Dyeing for Rugs 4: Mixing the dye

The goal of Palette dyeing is to create a swatch of 8 gradated pieces of wool, each 6" by 16" in dimension. This is done in eight wide-mouth canning jars and a canner. But before it can be processed in a water bath, the dye formula has to be developed and mixed into a liquid solution.

The process I am describing for mixing and dyeing uses Cushing's dyes. I like these dyes because of the variety of colors available and the softness of color, even when they are bright, that I can achieve. Because these are dry dyes, they must be handled with care. I use thin rubber surgical gloves and work in an area that is not drafty because you don't want to inhale the dye power. So mix your dyes in a still environment - no fans, no open windows. If you want to use Pro-Chem, or other dyes, you will need to consult other literature on the proper procedures for mixing and dyeing.

It is vital that you develop a consistent manner of dyeing so that your results are dependable and can be achieved again and again. What I mean by this is ALWAYS use the same measuring spoons, ALWAYS measure your dry dyes and your liquids the same way, ALWAYS use the same amount of water in the jelly jar. Do not change equipment or the way you measure something if at all possible.
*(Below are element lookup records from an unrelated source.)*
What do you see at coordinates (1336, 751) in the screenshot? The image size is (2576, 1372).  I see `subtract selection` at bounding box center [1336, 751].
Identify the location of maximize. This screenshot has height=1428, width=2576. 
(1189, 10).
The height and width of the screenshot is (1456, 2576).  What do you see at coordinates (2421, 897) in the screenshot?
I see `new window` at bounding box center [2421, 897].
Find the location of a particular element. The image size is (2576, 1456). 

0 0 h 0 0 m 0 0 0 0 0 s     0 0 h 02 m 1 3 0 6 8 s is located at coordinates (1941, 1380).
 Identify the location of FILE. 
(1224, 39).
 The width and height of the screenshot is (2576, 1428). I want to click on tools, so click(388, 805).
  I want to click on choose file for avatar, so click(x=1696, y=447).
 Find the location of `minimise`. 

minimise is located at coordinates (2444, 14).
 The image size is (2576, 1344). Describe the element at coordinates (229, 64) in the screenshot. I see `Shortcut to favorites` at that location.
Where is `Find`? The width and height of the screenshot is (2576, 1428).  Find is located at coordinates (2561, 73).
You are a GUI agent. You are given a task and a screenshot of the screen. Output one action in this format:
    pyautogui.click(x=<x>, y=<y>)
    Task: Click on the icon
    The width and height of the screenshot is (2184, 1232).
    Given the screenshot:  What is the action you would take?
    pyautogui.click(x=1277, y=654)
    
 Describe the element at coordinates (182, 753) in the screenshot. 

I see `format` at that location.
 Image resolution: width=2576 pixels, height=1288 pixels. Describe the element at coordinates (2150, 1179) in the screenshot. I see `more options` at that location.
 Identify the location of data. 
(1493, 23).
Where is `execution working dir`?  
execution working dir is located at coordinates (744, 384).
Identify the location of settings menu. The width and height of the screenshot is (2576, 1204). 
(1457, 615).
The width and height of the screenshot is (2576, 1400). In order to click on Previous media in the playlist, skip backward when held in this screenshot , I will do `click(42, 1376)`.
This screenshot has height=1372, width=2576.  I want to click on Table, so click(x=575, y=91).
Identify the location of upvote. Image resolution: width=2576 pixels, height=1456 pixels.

1. Collect the dyes you want to use in the recipe.

2. Measure each dye carefully into a wide-mouth eight-ounce jelly jar. Use TOD spoons. Open the package, dip the spoon into the power, level it off gently while the spoon is still in the plastic bag (on the outside of the plastic bag, just run your finger along the surface of the spoon cup so that the powder is level).

3. When you take the measured dye out of the plastic bag, make sure that dye particles are not heaped at the joint where the cup and the handle meet. This bit of dye is enough to alter your results. So brush if off in the bag before putting the dry dye in the jelly jar.

4. Between dyes, clean your TOD spoon by immersing the spoon's cup in a jar filled with table salt and clearly marked DYE SALT and stored away from food. Swish it around until the TOD spoon is clean and ready to be dipped into the next dye.

5. When all the dry dyes have been measured into the jelly jar, add a few drops (about a teaspoon) of warm-hot tap water. Using a wooden skewer or a chopstick, stir the dye into a wet paste. You don't want to use too much water. All you are trying to do is blend the dyes together really well before you make the liquid solution. It is REALLY important that the dry dyes are well-blended into a wet paste. If they aren't, all kinds of funky things can happen to your wool when you try to dye it. So take your time and mix them well.

6. Add 1 cup of boiling water to the jelly jar. If you are working in the 8-ounce jar I suggested, you don't even have to bother with a separate measuring cup. Just fill the jar up to the area where the header starts. Mix well with your wooden skewer.

7. The liquid solution is now ready to use or store. For storage, tighten on the cap and write in permanent marker on the lid the dye name or number. I use a numbering system consisting of my initials and a number AD1, AD2, AD3, etc. If you are using a dye formula from someone's book, label it as they did so that you will know what is in your jar.

8. Immediately record in your dye recipe book the dye formula you used and its name or number.